— START OF Text section —

The patent specifications discuss the immunosuppressive and antirestenotic properties of sirolimus, and disclose "in vitro test data indicating that sirolimus inhibits rat smooth muscle cell proliferation," and "in vivo test data indicating that intraperitoneal injection of sirolimus in rats reduced the thickening of the arterial wall following vascular injury."

The District Court Proceedings

As summarized by the Federal Circuit, "[t]he defendants market stent products that elute everolimus and zotarolimus, two drugs that have the same macrocyclic ring as sirolimus but different substituents at the C–42 position."

Wyeth urged a claim construction of "rapamycin" as "a compound containing a macrocyclic triene ring structure produced by Streptomyces hygroscopicus, having immunosuppressive and anti-restenotic effects."

The district court adopted Wyeth's construction, but held that the claims were not adequately described or enabled by the patent specifications. In so doing, the court noted that "the only species disclosed is sirolimus," that the chemical arts are unpredictable, that the invention is complex, and that there was limited knowledge of the treatment of restenosis using sirolimus at the time of the invention.

— END OF Text section —

» **Things to do**
#1 In the patent case excerpt, which two drugs do the defendants' stent products elute?
#2 Transcribe the patent case excerpt between "The District Court Proceedings" and "of the invention.", inclusive.
#3 Summarize the patent case excerpt in two sentences.

— START OF Records —

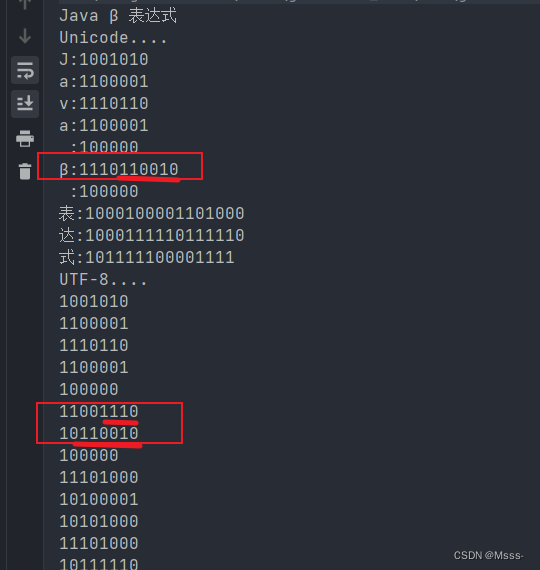Click the boxed β:1110110010 output line
The width and height of the screenshot is (540, 570).
coord(119,169)
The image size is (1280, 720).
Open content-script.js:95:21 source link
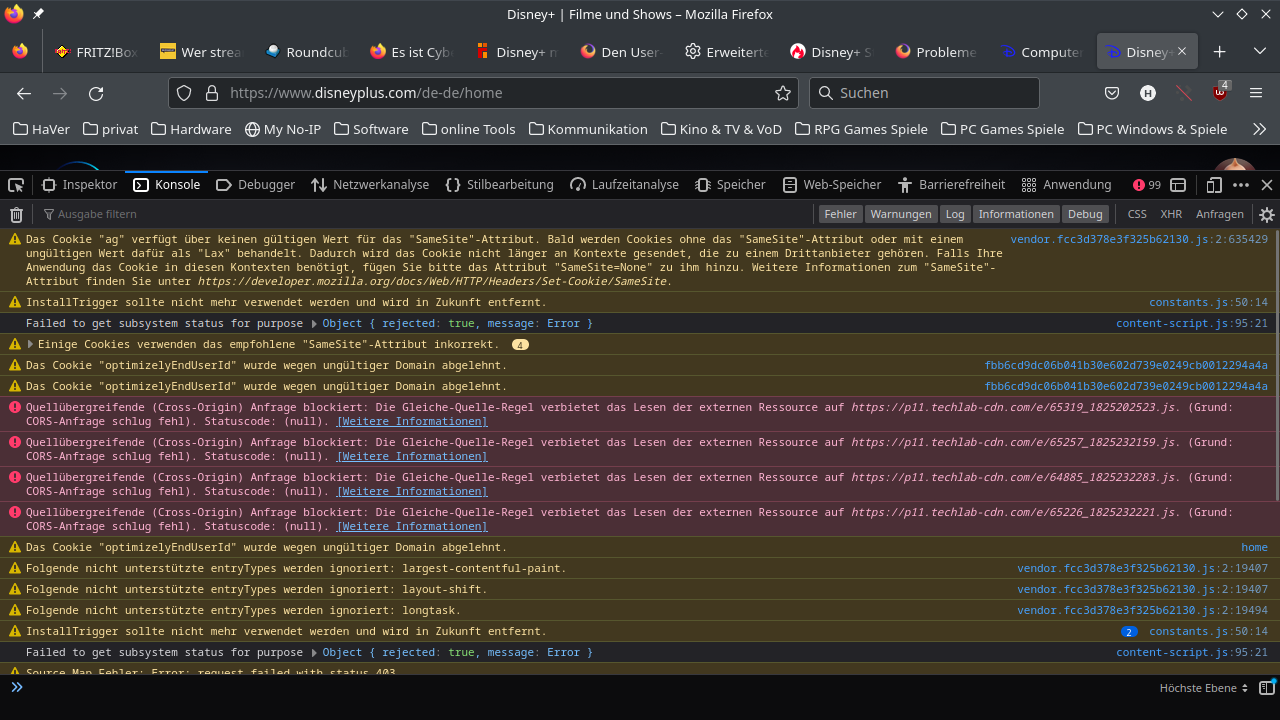tap(1191, 323)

— END OF Records —

» **Answers provided**
#1 Everolimus and zotarolimus.

#2
The District Court Proceedings

As summarized by the Federal Circuit, "[t]he defendants market stent products that elute everolimus and zotarolimus, two drugs that have the same macrocyclic ring as sirolimus but different substituents at the C–42 position."

Wyeth urged a claim construction of "rapamycin" as "a compound containing a macrocyclic triene ring structure produced by Streptomyces hygroscopicus, having immunosuppressive and anti-restenotic effects."

The district court adopted Wyeth's construction, but held that the claims were not adequately described or enabled by the patent specifications. In so doing, the court noted that "the only species disclosed is sirolimus," that the chemical arts are unpredictable, that the invention is complex, and that there was limited knowledge of the treatment of restenosis using sirolimus at the time of the invention.

#3 The defendants market stent products that elute everolimus and zotarolimus, drugs with the same macrocyclic ring as sirolimus but different substituents at the C–42 position, and Wyeth urged a broad claim construction of "rapamycin." The district court adopted Wyeth's construction but held that the patent specifications did not adequately describe or enable the claims, noting among other things that sirolimus was the only species disclosed.